[[ Material for the task, beginning ]]

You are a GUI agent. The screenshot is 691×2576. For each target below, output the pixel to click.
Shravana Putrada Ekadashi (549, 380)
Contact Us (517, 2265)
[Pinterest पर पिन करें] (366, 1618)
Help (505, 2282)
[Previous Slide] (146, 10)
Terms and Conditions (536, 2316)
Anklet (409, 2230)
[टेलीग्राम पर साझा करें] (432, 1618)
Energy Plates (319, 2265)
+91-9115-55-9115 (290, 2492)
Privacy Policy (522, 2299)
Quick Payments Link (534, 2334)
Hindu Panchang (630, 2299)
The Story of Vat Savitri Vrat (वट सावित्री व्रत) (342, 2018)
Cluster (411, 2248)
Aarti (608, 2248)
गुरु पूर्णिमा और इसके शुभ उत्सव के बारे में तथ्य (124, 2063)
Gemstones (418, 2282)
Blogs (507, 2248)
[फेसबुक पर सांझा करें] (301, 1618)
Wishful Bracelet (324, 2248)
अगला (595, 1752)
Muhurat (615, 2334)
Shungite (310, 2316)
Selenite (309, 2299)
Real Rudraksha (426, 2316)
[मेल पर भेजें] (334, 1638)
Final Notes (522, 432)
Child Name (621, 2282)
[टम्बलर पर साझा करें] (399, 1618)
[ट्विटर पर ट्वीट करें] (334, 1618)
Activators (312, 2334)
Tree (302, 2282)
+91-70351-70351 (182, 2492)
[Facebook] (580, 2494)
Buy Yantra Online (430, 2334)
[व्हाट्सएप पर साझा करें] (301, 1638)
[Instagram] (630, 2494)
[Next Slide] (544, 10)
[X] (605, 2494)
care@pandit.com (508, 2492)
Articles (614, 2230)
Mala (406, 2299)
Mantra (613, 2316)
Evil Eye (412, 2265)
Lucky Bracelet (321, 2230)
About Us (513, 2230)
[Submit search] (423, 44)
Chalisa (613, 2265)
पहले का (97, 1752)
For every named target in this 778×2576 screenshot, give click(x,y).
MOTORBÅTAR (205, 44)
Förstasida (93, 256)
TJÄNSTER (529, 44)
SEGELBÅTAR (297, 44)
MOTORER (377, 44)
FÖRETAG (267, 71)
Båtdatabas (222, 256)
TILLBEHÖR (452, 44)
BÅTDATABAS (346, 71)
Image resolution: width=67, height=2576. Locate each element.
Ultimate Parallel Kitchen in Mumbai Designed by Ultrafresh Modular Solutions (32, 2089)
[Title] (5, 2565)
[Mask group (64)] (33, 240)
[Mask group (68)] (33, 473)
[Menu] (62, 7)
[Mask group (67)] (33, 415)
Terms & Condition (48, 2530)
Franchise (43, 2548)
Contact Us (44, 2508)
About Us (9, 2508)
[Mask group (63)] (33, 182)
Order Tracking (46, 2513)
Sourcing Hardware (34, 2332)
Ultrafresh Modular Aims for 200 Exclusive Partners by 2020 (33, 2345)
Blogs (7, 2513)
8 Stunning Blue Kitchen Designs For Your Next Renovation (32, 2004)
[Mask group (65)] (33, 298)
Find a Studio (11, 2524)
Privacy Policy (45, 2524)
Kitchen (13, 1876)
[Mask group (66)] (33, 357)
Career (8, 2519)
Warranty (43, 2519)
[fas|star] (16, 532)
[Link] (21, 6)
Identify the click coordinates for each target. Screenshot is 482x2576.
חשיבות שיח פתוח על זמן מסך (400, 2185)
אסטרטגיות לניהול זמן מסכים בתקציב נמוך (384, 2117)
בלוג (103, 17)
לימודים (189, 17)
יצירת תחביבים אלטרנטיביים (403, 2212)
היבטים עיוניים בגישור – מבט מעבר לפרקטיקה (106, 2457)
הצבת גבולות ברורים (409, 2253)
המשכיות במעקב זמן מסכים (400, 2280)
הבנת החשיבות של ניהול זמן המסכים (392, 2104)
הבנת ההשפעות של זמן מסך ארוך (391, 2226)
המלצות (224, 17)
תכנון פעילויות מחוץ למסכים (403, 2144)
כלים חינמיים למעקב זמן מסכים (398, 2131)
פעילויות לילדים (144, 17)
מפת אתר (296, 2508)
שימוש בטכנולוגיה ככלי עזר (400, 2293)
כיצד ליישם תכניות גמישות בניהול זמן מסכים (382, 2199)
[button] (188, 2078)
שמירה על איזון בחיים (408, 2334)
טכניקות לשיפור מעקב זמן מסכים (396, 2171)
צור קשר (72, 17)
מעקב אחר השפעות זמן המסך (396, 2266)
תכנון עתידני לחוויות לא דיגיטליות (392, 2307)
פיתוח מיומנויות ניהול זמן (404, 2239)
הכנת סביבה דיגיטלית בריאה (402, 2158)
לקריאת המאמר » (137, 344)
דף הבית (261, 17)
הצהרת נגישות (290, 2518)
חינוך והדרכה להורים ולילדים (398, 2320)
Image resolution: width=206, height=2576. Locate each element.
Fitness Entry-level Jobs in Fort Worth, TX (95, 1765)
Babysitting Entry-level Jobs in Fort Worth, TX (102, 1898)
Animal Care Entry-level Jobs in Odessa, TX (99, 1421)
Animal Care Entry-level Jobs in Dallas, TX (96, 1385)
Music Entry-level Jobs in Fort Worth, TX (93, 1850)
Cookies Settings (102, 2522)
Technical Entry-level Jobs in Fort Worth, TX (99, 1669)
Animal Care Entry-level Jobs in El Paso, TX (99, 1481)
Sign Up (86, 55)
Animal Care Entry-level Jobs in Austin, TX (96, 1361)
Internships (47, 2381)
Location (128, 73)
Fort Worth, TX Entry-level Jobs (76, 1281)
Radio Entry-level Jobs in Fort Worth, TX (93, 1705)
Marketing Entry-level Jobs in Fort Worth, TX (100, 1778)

[[ Material for the task, end ]]

A verbatim transcription is needed of the lines above, starting at the line with "[Link] (21, 6)" and ending at the line with "חינוך והדרכה להורים ולילדים (398, 2320)", both included, and of nothing else.

[Link] (21, 6)
Identify the click coordinates for each target. Screenshot is 482x2576.
חשיבות שיח פתוח על זמן מסך (400, 2185)
אסטרטגיות לניהול זמן מסכים בתקציב נמוך (384, 2117)
בלוג (103, 17)
לימודים (189, 17)
יצירת תחביבים אלטרנטיביים (403, 2212)
היבטים עיוניים בגישור – מבט מעבר לפרקטיקה (106, 2457)
הצבת גבולות ברורים (409, 2253)
המשכיות במעקב זמן מסכים (400, 2280)
הבנת החשיבות של ניהול זמן המסכים (392, 2104)
הבנת ההשפעות של זמן מסך ארוך (391, 2226)
המלצות (224, 17)
תכנון פעילויות מחוץ למסכים (403, 2144)
כלים חינמיים למעקב זמן מסכים (398, 2131)
פעילויות לילדים (144, 17)
מפת אתר (296, 2508)
שימוש בטכנולוגיה ככלי עזר (400, 2293)
כיצד ליישם תכניות גמישות בניהול זמן מסכים (382, 2199)
[button] (188, 2078)
שמירה על איזון בחיים (408, 2334)
טכניקות לשיפור מעקב זמן מסכים (396, 2171)
צור קשר (72, 17)
מעקב אחר השפעות זמן המסך (396, 2266)
תכנון עתידני לחוויות לא דיגיטליות (392, 2307)
פיתוח מיומנויות ניהול זמן (404, 2239)
הכנת סביבה דיגיטלית בריאה (402, 2158)
לקריאת המאמר » (137, 344)
דף הבית (261, 17)
הצהרת נגישות (290, 2518)
חינוך והדרכה להורים ולילדים (398, 2320)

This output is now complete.